Sharding Strategies & Rebalancing

Scale writes by partitioning data across nodes

TL;DR

Sharding partitions data horizontally across independent databases/nodes. Range sharding divides by continuous ranges (User ID 1-100K on Shard A), simple but risks hotspots. Hash sharding uses consistent hashing for even distribution, mitigating hotspots but complicating rebalancing. Challenge: cross-shard queries require fan-out to multiple shards. Plan sharding key upfront—changing it later is extremely costly.

Learning Objectives

By the end of this article, you will understand:

Difference between range and hash sharding strategies
How consistent hashing minimizes rebalancing pain
Hotspot detection and mitigation techniques
Cross-shard query challenges and solutions
Rebalancing data when adding/removing nodes
Directory services and lookup strategies
Monitoring and operational considerations

Motivating Scenario

Your social network serves 500 million users. A single database maxes out at 10 million users before CPU/memory becomes saturated. Obvious solution: split users across multiple databases. User 1-10M on Shard 1, 10M-20M on Shard 2, etc. But celebrity users (10 million followers) create a hotspot: Shard 5 becomes bottleneck. Plus, adding Shard 51 requires rebalancing ~100M rows. Consistent hashing and proper monitoring solve these problems.

Core Concepts

Range Sharding

Partition by key ranges. E.g., User ID:

Shard 1: user_id 1-100,000
Shard 2: user_id 100,001-200,000
Shard 3: user_id 200,001-300,000

Pros:

Simple to implement and understand
Range queries efficient (all 50-100K users on same shard)
Easy to add shards (extend upper range)

Cons:

Prone to hotspots (active users may concentrate on one shard)
Uneven growth (some ranges fill faster than others)
Rebalancing adds/removes continuous ranges

Range Sharding vs Hash Sharding

Hash Sharding with Consistent Hashing

Use a hash function to distribute keys evenly. Consistent hashing allows adding shards without rehashing entire dataset.

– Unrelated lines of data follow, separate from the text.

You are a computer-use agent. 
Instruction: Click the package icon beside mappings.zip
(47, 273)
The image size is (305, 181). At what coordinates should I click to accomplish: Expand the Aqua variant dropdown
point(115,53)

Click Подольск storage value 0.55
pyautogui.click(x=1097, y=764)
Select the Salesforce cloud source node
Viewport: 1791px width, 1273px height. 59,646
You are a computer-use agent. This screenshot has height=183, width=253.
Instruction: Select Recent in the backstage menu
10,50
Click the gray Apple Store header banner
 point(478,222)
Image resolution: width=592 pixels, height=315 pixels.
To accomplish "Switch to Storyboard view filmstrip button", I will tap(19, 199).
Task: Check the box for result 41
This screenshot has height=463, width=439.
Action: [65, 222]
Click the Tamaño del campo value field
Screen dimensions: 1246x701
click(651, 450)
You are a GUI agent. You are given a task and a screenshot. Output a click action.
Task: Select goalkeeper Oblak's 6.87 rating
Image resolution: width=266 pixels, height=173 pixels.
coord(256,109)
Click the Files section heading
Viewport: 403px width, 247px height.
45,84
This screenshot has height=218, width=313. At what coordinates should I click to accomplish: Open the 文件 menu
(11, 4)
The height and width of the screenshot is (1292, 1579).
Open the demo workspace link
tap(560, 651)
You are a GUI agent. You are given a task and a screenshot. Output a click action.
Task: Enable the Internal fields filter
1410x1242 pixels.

# Basic hash sharding (not consistent)
shard_id = hash(user_id) % num_shards  # Problem: adding shard changes all keys!

# Consistent hashing (Rendezvous hashing)
def find_shard(key, shard_ring):
    hash_val = hash(key)
    # Find closest shard on ring
    for shard in sorted(shard_ring):
        if shard.hash_range[0] <= hash_val < shard.hash_range[1]:
            return shard
    return shard_ring[0]  # Wrap around

Benefit: Adding a shard only rehashes ~1/n of the data instead of all data.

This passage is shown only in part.